Volunteer Profile: Delaney Weiland

Thursday, February 6, 2020

Volunteer Name: Delaney Weiland
Alma Mater: University of Notre Dame
Placement Site: Family Support Center, Bon Secours Community Works in Baltimore, MD

Describe an influential experience that led you to a year of service.
During the fall semester of my junior year, I participated in a seminar over our week-long fall break trip to a homeless day center in Arizona. It was wonderful because the primary aim of the center was to facilitate relationship building. Patrick, a guest at the center, asked me, “What does love mean to you in one word?” I stopped in my tracks, because he had only known me for two days. How was he already comfortable asking such a deep, personal question? Although I had no idea what to say and muttered something back, he had his answer already: “Surrender,” he said. Love is surrendering to another person, being vulnerable and fully present in community, as well as to God.
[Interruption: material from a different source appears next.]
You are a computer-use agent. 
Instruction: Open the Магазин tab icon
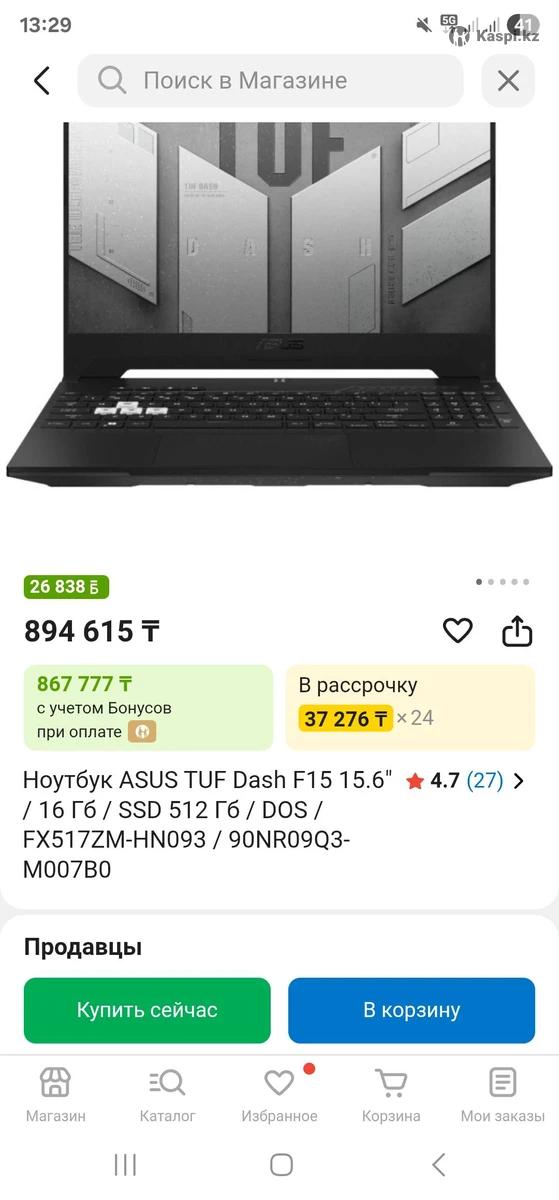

Patrick taught me a couple of really important lessons: (1) the control and privacy that I felt over my life was a luxury and (2) those who are most ignored by society are often the people that have the greatest wisdom and most important stories to tell. He taught me about treating other people with dignity and about being open to people. He compelled me to question a lifestyle that isolates me from those who are marginalized, and challenged me to instead pursue a lifestyle that prioritizes listening and learning from all people.

What is the best piece of advice you have ever been given?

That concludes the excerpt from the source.